Sono appena rientrata da una passeggiata al freddo pungente di questi giorni. E’ normale in dicembre dalle mie parti, nord est della penisola.
E c’era un tramonto dipinto. Un tramonto di quelli che gli indifferenti notano appena, gli insensibili disdegnano, gli annoiati manco vedono e gli arrabbiati o rancorosi, mandano al diavolo per quella pretesa che hanno i tramonti di incantare, di rapire, di portare sollievo all’anima.
Dicono che in Italia, l’economia sia in leggera ripresa ma che lo stato d’animo della gente, in generale, più comune, sia il rancore. la rabbia sociale verso la quale non ci sono medicine che tengano, neppure il più potente ansiolitico.
Lo dice il Censis. Ci avvisa: guardate che in giro si sono persone cariche di rancore che potrebbe sfogare nei tempi e nei modi più impensati. Bella scoperta! Me n’ero accorta. Senza bisogno che qualcuno me lo dicesse. Me n’ero accorta da me. Tanti, troppi i segnali. Dal più banale, come per esempio, l’invidia di una vicina per un taglio nuovo di capelli, fino ad arrivare al rancore, vero, diffuso e tangibile di chi ti vede come una persona risolta, giudica l’apparenza e soppesa la “differenza” tra te e lei in termini di “inserimento sociale” e adattamento all’ambiente.
In due parole la rabbia sociale spesso si tramuta in invidia o gelosia per qualcosa che qualcuno dimostra di possedere e altri sono lungi dal poter raggiungere.
La disparità, qualche volta apparente ma troppo spesso reale tra cittadini e la consapevolezza che certe cose che fino a poco tempo fa sembravano scontate, come, ad esempio, un lavoro decente, una pensione dignitosa, una casa accogliente un minimo di agiatezza, ora sono sempre di più e per troppe persone un miraggio.
Ed allora nasce la rabbia ed il rancore per quello che qualcuno possiede (che magari ha ottenuto con tanto impegno e fatica, sgobbando tutta la vita) e che altri non potranno, con tutta probabilità ottenere, neppure se ci mettono il massimo dello sforzo
Ma di questo dobbiamo dare la colpa a chi ci ha governato e a chi ci governa. Le politiche scellerate sul lavoro, sull’economia in generale, i tagli all’welfare, la burocrazia dominante in tutti i settori, hanno permesso, da un certo momento in poi, di sfasciare quello che era stato faticosamente costruito dalle macerie dell’ultimo devastante conflitto mondiale.

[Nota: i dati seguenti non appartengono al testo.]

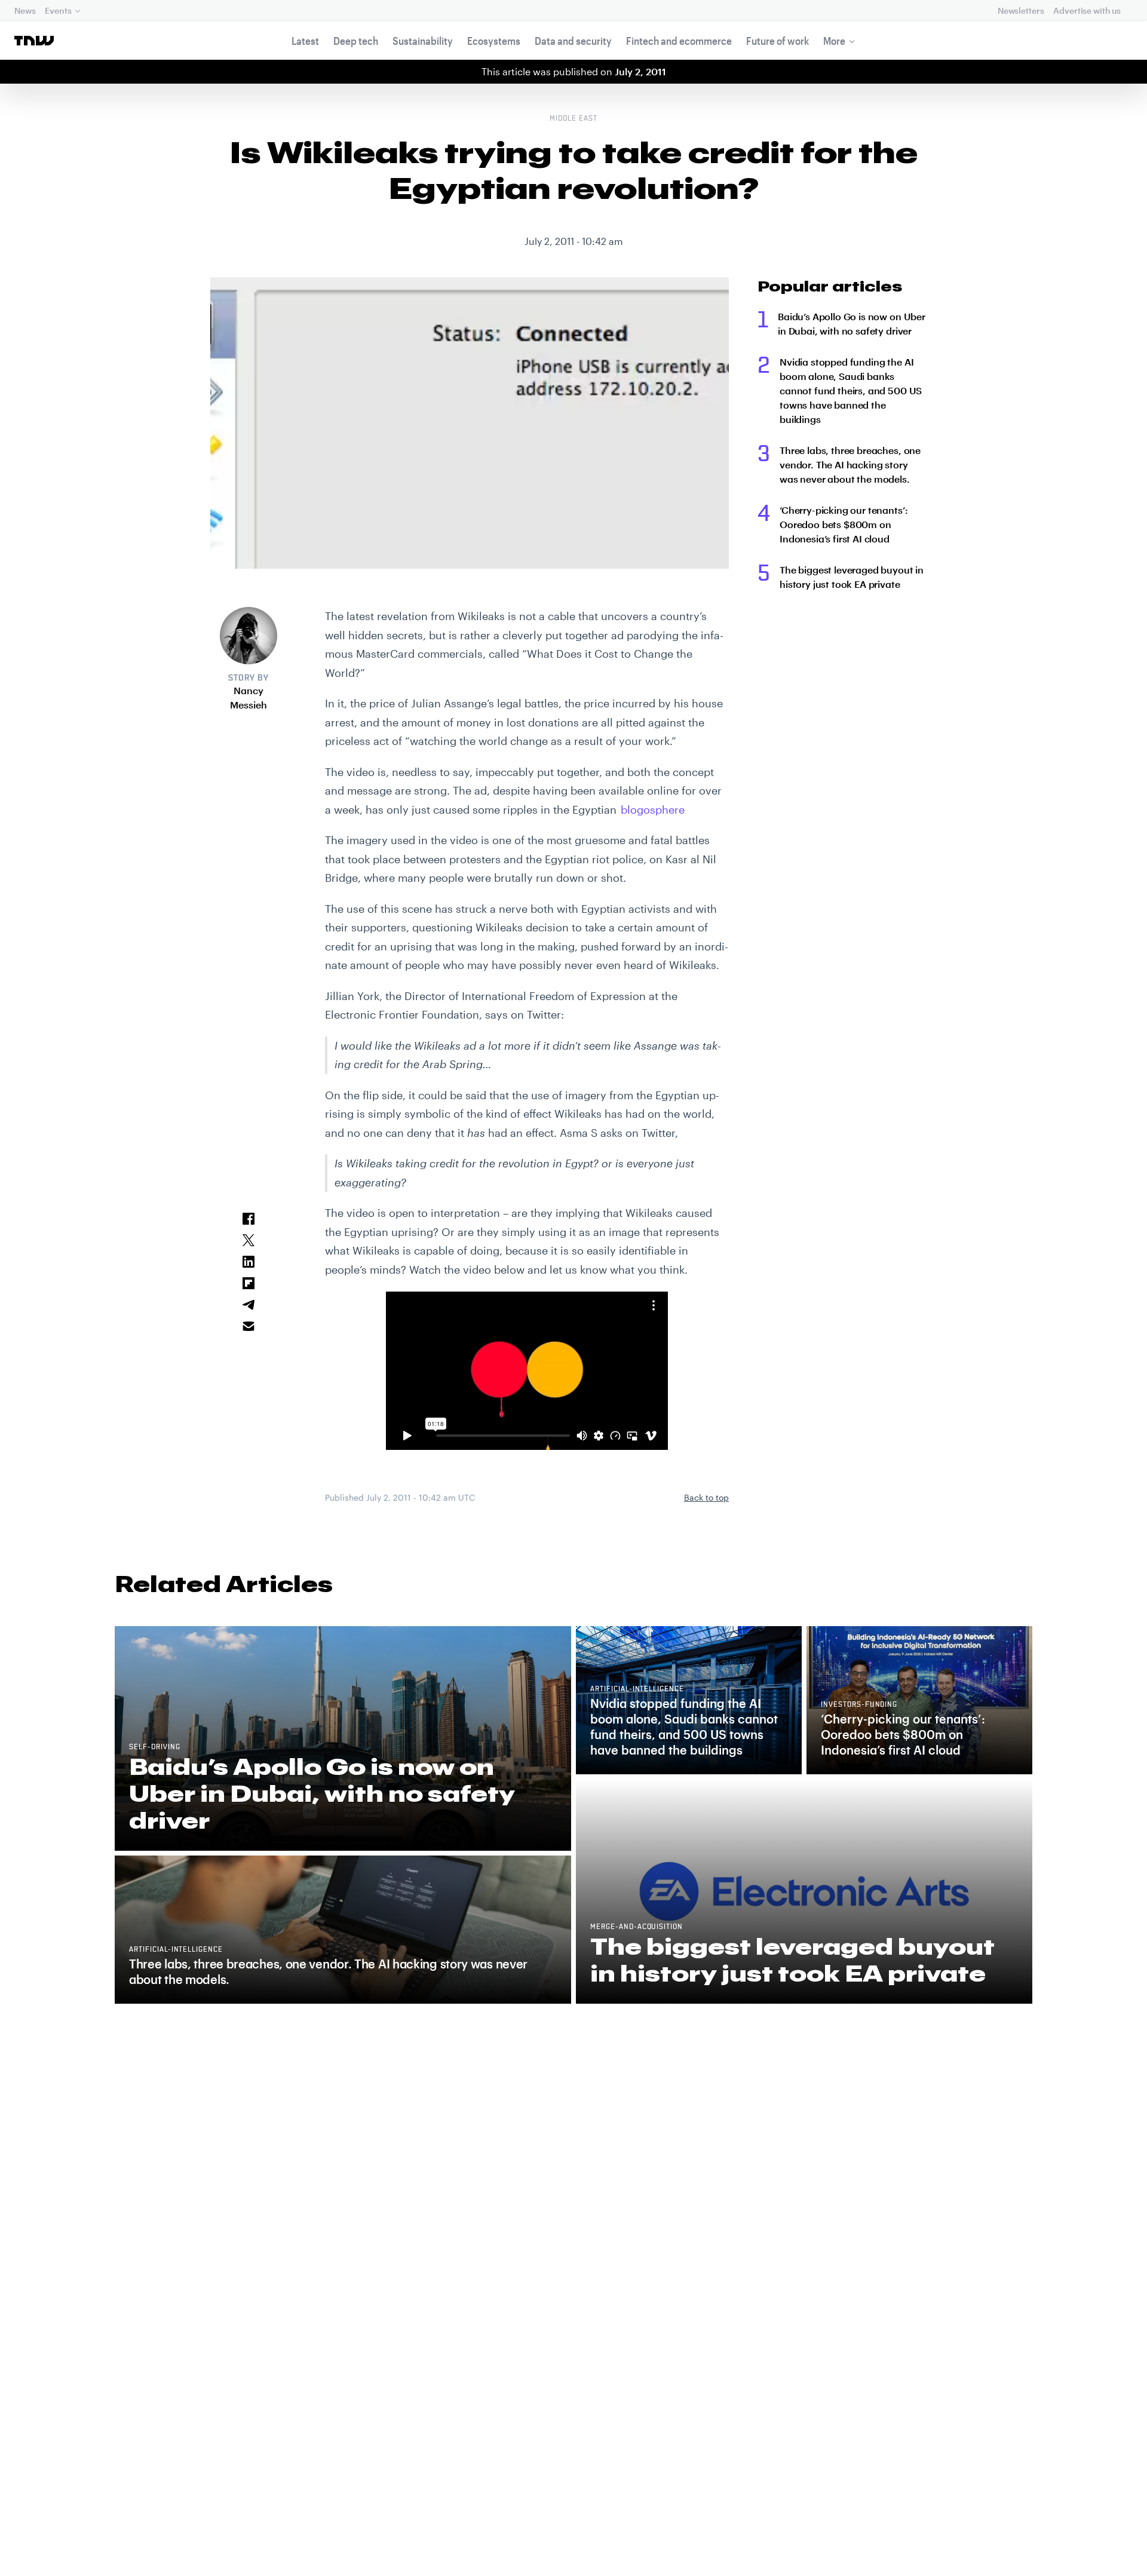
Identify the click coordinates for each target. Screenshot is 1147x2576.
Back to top (706, 1497)
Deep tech (355, 40)
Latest (305, 40)
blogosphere (653, 809)
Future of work (777, 40)
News (24, 10)
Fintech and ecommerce (679, 40)
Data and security (573, 40)
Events (58, 10)
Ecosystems (493, 40)
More (834, 40)
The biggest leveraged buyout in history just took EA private (852, 577)
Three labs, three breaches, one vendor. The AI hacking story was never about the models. (850, 464)
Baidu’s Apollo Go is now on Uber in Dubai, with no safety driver (851, 323)
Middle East (573, 118)
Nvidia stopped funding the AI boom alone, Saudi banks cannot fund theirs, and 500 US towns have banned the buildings (851, 390)
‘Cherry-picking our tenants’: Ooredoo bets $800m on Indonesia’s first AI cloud (843, 524)
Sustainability (422, 40)
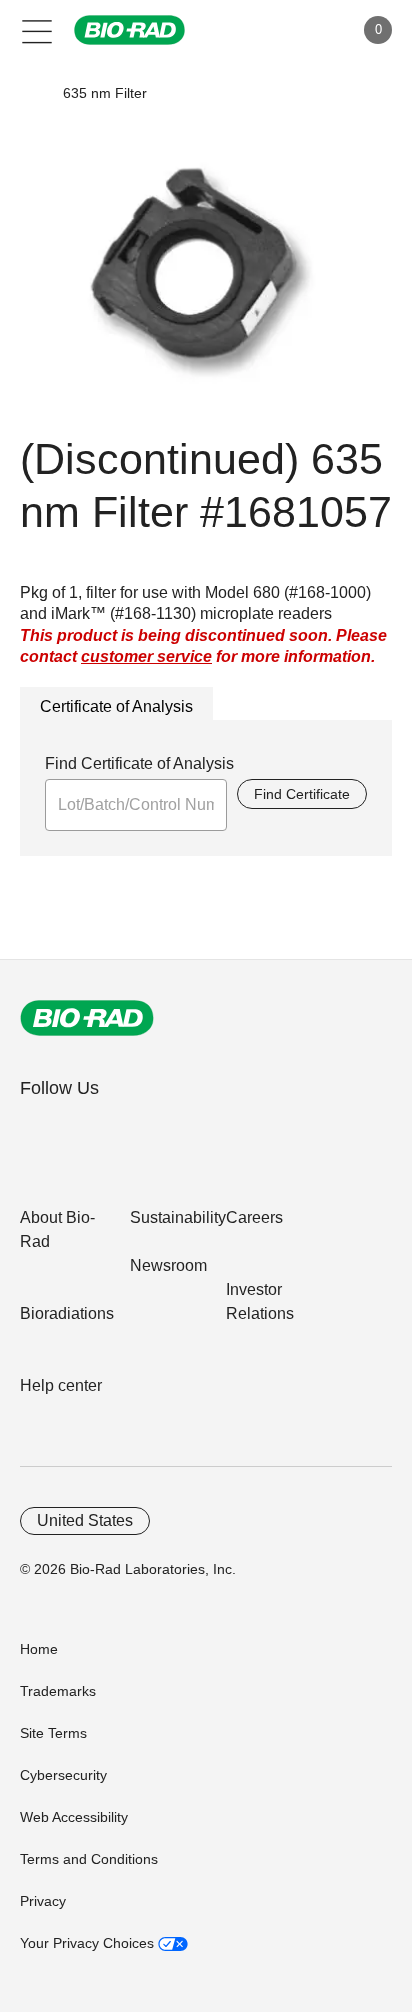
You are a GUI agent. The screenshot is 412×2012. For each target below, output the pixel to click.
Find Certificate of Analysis (139, 763)
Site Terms (53, 1733)
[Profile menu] (310, 30)
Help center (61, 1385)
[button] (32, 93)
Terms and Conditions (89, 1859)
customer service (146, 656)
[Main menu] (37, 30)
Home (39, 1649)
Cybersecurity (63, 1775)
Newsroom (168, 1265)
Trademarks (58, 1691)
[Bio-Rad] (87, 1018)
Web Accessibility (74, 1817)
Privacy (43, 1901)
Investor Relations (260, 1301)
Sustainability (178, 1217)
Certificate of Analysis (116, 706)
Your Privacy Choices (89, 1943)
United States (85, 1520)
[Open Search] (268, 30)
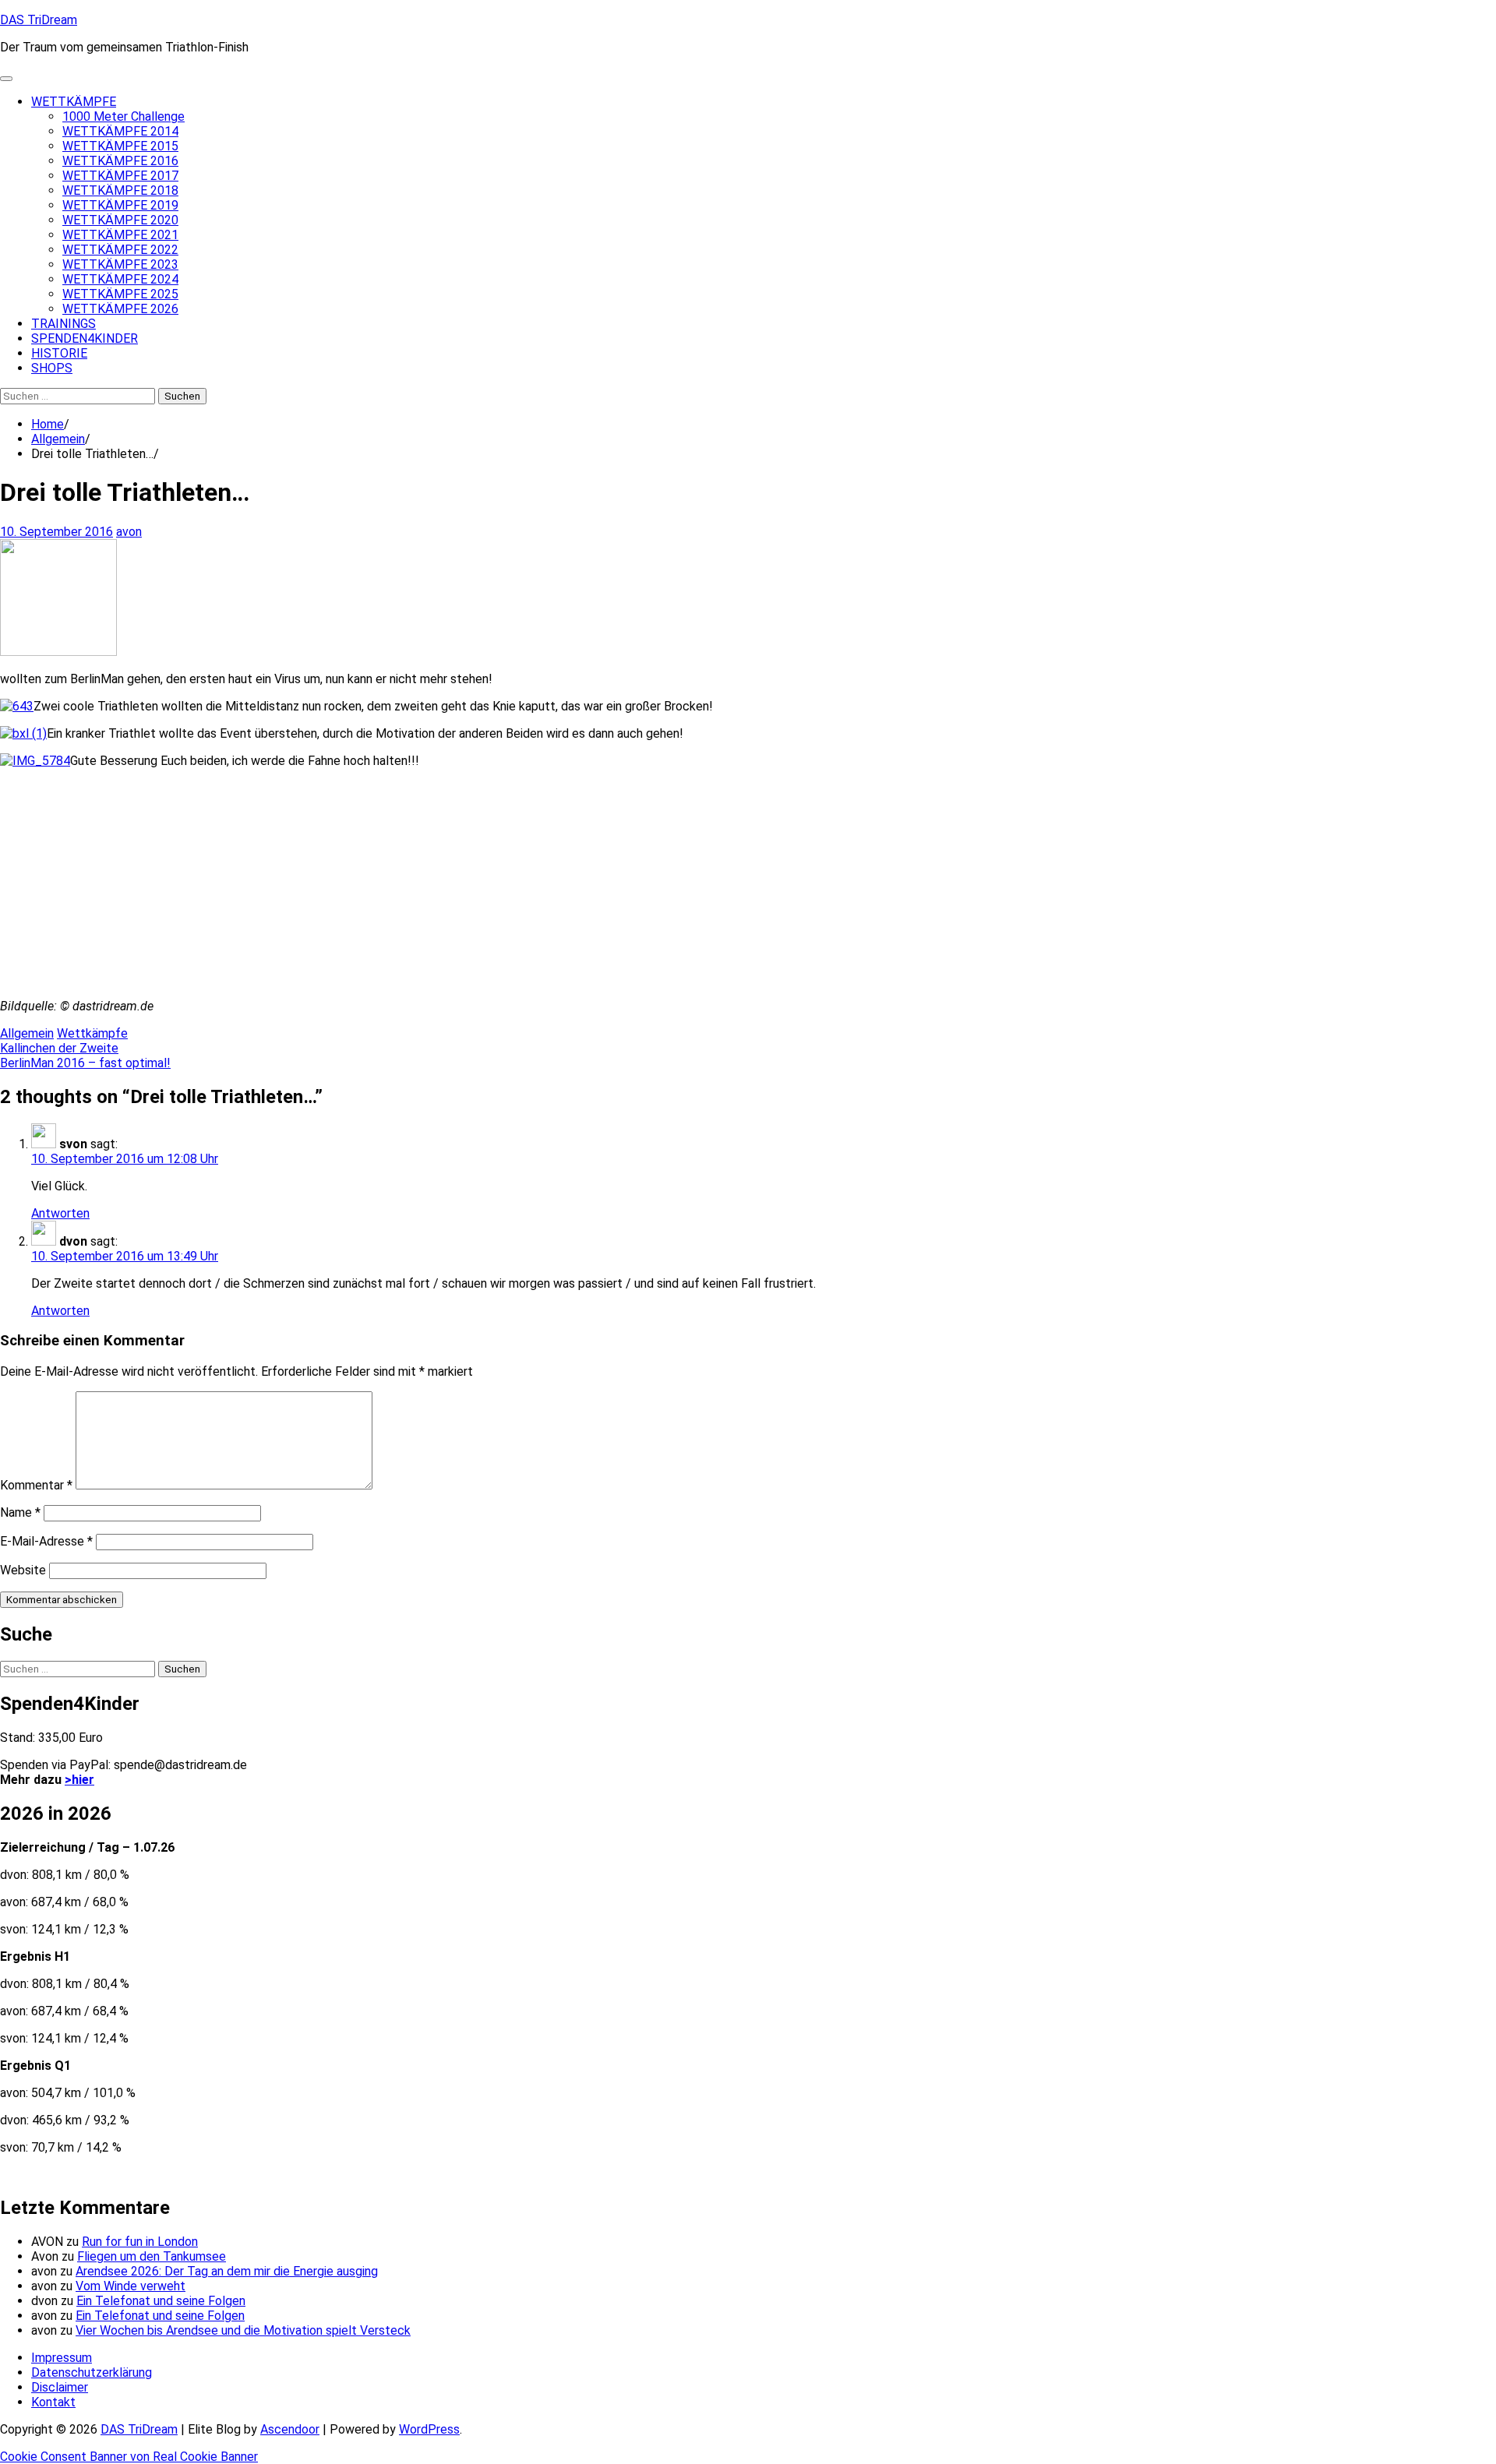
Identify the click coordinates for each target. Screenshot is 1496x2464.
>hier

La nostra Costituzione stabilisce chiaramente che tutti i cittadini hanno diritto a pari opportunità e dignità a prescindere da tutto, ma questa, nel corso degli anni è stata una delle regole più disattese e inapplicate.
Ed ora siamo al redde rationem. Siamo al tramonto di quella società che si fondava sull’eguaglianza e parità dei diritti. Siamo arrivati ad una tale concentrazione di sperequazioni sociali da fomentare una rabbia diffusa ed un rancore percepibile.
Si nota in tanti settori. Un esempio sono le lettere che arrivano ai quotidiani di giovani laureati che si lamentano di dover lasciare l’Italia per ottenere un lavoro che riconosca minimamente i loro meriti e le loro competenze ottenute in lunghi anni di studio. E gli sfoghi sono quasi sempre anonimi dimostrando che manca il coraggio di denunciare a viso aperto delle storture evidenti (i casi eclatanti dei concorsi manipolati, le baronie universitarie che si tramandano ancora per successione etc.etc.), perchè si temono ritorsioni nonostante il proposito di fuggire lontano, perché si sa che la longa manus del’ “potere” può arrivare a nuocere dovunque.
Sarebbe molto più produttivo che le denunce fossero sottoscritte con nome e cognome ma, purtroppo, come nel caso delle molestie denunciate dalle aspiranti attrici in questi giorni, il “ricatto”, psicologico è cosi forte da impedire di denunciare anche le cose più chiaramente fuori di ogni regola.
Si ha paura, soprattutto se si è giovani e se ci si aspetta di poter iniziare una carriera, mettersi a criticare l’establishment non è una cosa ritenuta producente. Lo capisco benissimo. ma se il sistema è cosi incancrenito da sembrare perpetuarsi all’infinito e se tanti decidono di emigrare a volte anche per sempre, significa che la situazione è lungi dall’essere in fase di miglioramento nonostante tutte le promesse dei vari governi di fare chiarezza e di imporre trasparenza.
Ma se non sono proprio i più giovani a ribellarsi, a denunciare a viso aperto a porsi in serio contrasto, a lottare per il diritto alle proprie aspirazioni, sarà molto difficile che ci possano essere dei cambiamenti, almeno in un futuro prossimo, anche se io, naturalmente, me lo auguro.